::: Dataset entries :::

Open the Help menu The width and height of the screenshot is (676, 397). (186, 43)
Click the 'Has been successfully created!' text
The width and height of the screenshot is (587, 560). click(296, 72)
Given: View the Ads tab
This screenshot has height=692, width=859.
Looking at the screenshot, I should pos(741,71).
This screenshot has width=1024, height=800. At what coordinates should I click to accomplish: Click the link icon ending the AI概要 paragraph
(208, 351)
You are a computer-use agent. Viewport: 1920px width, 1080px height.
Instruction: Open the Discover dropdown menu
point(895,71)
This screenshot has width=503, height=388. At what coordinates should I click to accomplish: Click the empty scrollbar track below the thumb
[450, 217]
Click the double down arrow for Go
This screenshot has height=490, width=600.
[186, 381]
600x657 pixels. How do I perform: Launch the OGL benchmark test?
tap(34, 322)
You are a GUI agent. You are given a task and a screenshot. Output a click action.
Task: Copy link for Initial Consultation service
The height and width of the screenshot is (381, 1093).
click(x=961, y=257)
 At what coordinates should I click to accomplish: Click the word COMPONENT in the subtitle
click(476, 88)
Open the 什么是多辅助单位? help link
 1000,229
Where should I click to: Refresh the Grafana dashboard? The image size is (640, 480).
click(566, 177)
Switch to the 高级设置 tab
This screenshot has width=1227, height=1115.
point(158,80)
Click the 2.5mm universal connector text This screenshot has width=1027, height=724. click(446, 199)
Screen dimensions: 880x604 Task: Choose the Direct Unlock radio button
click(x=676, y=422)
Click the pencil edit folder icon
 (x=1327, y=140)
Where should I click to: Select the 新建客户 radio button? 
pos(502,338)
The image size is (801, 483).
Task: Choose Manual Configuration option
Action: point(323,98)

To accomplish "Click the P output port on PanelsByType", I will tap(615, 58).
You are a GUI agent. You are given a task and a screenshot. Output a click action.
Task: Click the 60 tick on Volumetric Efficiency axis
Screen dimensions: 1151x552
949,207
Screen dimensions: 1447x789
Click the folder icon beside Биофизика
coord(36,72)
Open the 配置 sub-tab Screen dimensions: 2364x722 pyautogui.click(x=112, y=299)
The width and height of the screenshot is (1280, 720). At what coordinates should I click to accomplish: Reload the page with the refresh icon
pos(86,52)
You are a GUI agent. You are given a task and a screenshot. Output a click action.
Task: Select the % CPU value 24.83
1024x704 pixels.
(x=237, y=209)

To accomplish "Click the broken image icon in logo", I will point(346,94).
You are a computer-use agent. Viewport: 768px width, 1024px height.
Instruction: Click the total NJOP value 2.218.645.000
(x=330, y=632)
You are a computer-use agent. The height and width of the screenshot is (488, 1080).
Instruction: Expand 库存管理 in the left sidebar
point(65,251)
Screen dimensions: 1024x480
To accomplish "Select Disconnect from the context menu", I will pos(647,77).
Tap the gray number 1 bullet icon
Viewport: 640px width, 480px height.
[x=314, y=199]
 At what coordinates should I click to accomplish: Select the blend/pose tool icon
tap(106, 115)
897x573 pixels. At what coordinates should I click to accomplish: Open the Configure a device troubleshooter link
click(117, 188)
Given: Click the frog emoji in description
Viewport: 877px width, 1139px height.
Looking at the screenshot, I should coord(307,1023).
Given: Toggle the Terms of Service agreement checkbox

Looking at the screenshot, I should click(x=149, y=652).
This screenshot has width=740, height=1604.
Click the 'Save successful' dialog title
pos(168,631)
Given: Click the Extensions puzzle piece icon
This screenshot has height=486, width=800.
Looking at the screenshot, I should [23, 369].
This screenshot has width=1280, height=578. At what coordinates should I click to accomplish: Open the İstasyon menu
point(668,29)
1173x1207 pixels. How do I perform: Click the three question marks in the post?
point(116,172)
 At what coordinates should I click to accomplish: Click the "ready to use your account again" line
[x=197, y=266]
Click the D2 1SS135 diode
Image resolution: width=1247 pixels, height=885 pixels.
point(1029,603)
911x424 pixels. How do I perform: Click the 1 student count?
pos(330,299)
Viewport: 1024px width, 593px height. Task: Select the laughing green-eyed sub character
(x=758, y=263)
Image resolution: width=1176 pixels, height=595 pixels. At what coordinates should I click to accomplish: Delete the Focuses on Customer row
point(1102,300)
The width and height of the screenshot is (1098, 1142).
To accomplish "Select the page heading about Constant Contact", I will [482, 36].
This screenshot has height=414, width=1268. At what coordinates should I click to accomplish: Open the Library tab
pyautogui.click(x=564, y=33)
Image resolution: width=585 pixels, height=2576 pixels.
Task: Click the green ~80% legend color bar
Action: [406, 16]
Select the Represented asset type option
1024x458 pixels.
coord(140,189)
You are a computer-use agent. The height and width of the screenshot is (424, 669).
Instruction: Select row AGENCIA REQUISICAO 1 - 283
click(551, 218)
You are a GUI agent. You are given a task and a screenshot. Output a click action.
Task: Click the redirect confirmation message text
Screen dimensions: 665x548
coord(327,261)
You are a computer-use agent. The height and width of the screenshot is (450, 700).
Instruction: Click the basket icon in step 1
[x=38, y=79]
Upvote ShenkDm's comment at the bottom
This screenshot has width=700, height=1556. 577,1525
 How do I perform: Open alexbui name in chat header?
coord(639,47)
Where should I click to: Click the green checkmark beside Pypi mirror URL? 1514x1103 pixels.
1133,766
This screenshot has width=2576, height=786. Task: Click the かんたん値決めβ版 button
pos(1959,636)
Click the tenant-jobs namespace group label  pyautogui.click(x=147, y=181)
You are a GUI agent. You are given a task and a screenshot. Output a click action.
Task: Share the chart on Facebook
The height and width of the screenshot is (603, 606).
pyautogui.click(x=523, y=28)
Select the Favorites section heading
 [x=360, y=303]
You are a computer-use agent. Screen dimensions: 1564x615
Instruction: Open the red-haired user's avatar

:::

- [Your objective] Reproduce each line of the material containing the word "will".

- [Result of this task]
To accomplish "Click the P output port on PanelsByType", I will tap(615, 58).
To accomplish "Click the broken image icon in logo", I will point(346,94).
To accomplish "Select Disconnect from the context menu", I will pos(647,77).
To accomplish "Select the page heading about Constant Contact", I will [482, 36].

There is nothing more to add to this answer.